Playing History 2—Slave Trade, which was released in 2013, bills itself as an educational game but came under fire last week when somebody noticed that it contained a " Slave Tetris" mini-game requiring players to pack as many tetromino-like slaves as possible into the hold of a ship. Naturally, that led to discussions about the appropriateness (or lack thereof) of using such sensitive subject matter as the basis for a game, especially as an element of "fun." It's a topic that may well come up again following the release of I'm Joshua, a point-and-click adventure game about a young boy who was born into slavery in the early 1800s.
I'm Joshua will feature an original story about an 11-year-old boy's fight for freedom, with "dozens" of characters to interact with, some trustworthy and some not. The plot will take different directions based on player choices, many of which will have to be made under pressure. "There are many cut scenes where you will really have to engage at a rapid rate," the I'm Joshua website says. "Timing is everything, and quite often you will need to make some truly tough decisions."

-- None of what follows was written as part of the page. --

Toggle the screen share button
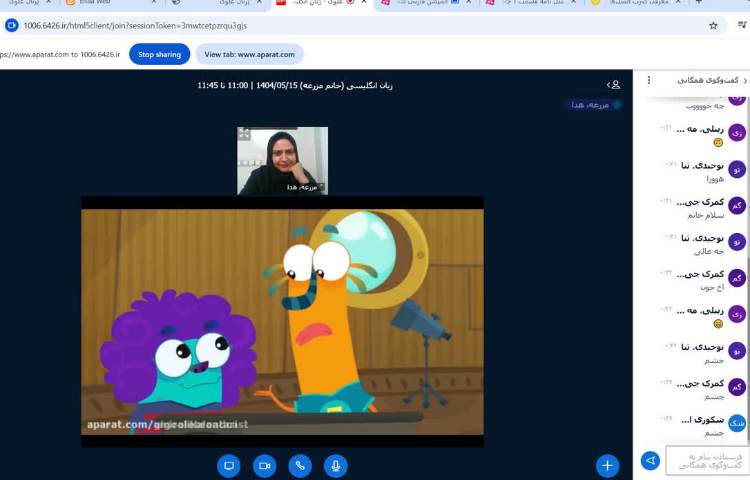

The teaser actually looks pretty good, both as a setup for an adventure game and for the blunt, ugly way it begins: "One hundred and twenty-seven men were thrown overboard during the journey to the New World" is the sort of opening that suggests punches will not be pulled. But is it possible to make a "good" point-and-click adventure, or even one that stays reasonably true to the norms of the genre, based on a subject that's universally regarded as a horrific stain on US history? "Timing is everything," to me, doesn't feel like the sort of descriptor that belongs in a game that promises to take an appropriately sober look at the barbarity of the slave trade. I hope I'm wrong about that.
I'm Joshua is being developed by Italian studio Dysotek, and will be released digitally in three parts. No launch date has been set, but more information is available at imjoshua.net.